■ What this task involves ■
Collect every line in the items below that contains the string "chevron", and copy each one out.

(Saved entries)
>>>
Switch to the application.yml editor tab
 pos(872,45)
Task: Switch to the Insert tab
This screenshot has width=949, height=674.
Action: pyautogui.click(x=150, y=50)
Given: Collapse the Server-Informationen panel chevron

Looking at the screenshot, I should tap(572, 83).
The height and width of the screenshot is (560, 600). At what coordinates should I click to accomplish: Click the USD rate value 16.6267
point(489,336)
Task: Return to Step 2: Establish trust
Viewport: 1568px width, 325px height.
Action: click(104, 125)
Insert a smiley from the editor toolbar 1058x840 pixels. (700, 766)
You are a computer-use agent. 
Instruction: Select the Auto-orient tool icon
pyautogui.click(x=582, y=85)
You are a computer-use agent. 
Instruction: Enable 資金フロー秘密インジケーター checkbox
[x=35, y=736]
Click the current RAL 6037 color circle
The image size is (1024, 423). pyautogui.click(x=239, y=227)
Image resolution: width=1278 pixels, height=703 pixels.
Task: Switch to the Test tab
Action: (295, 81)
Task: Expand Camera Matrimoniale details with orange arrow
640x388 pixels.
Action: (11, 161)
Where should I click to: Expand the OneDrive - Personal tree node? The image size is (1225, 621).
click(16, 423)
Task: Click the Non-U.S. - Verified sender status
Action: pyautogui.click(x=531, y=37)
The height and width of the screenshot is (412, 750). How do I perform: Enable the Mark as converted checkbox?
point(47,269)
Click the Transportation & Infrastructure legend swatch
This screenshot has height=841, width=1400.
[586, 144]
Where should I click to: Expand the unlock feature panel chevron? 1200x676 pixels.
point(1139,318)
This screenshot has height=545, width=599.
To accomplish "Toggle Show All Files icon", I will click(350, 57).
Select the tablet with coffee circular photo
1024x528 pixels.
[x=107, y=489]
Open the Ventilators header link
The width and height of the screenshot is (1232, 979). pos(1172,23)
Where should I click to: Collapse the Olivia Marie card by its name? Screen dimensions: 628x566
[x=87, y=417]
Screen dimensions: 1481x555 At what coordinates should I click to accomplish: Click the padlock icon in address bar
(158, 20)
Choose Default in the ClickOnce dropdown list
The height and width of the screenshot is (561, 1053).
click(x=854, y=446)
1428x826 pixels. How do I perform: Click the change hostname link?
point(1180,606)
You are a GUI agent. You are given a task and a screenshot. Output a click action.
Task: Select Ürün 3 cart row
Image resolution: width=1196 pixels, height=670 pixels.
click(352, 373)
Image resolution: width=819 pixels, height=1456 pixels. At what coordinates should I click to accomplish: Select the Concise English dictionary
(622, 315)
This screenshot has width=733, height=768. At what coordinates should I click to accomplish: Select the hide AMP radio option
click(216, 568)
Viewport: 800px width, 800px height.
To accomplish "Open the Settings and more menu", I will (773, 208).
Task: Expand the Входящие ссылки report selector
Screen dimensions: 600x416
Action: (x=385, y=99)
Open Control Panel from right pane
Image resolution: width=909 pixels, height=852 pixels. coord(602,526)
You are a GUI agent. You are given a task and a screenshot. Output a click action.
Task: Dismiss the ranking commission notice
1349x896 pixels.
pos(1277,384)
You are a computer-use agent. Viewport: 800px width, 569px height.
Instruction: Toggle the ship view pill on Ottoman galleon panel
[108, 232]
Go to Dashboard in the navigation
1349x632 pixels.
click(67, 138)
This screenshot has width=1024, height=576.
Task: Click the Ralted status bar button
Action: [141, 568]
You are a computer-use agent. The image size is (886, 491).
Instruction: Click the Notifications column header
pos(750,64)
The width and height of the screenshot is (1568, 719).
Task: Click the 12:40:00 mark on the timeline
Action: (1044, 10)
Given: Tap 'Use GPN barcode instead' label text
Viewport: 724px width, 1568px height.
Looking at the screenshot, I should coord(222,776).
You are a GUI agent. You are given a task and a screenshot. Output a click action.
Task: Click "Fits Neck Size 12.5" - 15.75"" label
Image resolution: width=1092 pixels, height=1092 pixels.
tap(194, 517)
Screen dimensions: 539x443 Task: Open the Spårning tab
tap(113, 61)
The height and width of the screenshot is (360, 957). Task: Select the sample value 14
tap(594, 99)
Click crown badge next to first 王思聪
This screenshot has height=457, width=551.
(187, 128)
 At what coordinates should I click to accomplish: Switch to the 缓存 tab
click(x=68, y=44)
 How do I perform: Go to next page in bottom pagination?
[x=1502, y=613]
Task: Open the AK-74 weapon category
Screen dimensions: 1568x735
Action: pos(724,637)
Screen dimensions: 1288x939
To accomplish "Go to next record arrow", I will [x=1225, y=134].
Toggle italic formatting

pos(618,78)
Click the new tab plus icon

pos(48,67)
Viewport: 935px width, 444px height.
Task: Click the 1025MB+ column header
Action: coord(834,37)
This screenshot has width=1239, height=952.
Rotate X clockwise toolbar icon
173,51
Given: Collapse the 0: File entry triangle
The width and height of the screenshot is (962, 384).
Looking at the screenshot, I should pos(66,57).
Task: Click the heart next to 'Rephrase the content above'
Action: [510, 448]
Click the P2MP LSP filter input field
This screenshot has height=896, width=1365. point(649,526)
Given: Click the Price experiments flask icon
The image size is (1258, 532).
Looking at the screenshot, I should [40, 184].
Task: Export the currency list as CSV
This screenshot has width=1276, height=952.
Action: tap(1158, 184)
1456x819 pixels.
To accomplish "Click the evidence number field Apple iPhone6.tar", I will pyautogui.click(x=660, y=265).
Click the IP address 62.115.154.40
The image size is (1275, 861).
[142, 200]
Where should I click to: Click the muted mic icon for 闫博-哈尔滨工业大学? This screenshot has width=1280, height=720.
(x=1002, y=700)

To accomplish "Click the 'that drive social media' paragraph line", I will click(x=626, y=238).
<<<
■ Solution below ■
Given: Collapse the Server-Informationen panel chevron
Where should I click to: Expand the unlock feature panel chevron? 1200x676 pixels.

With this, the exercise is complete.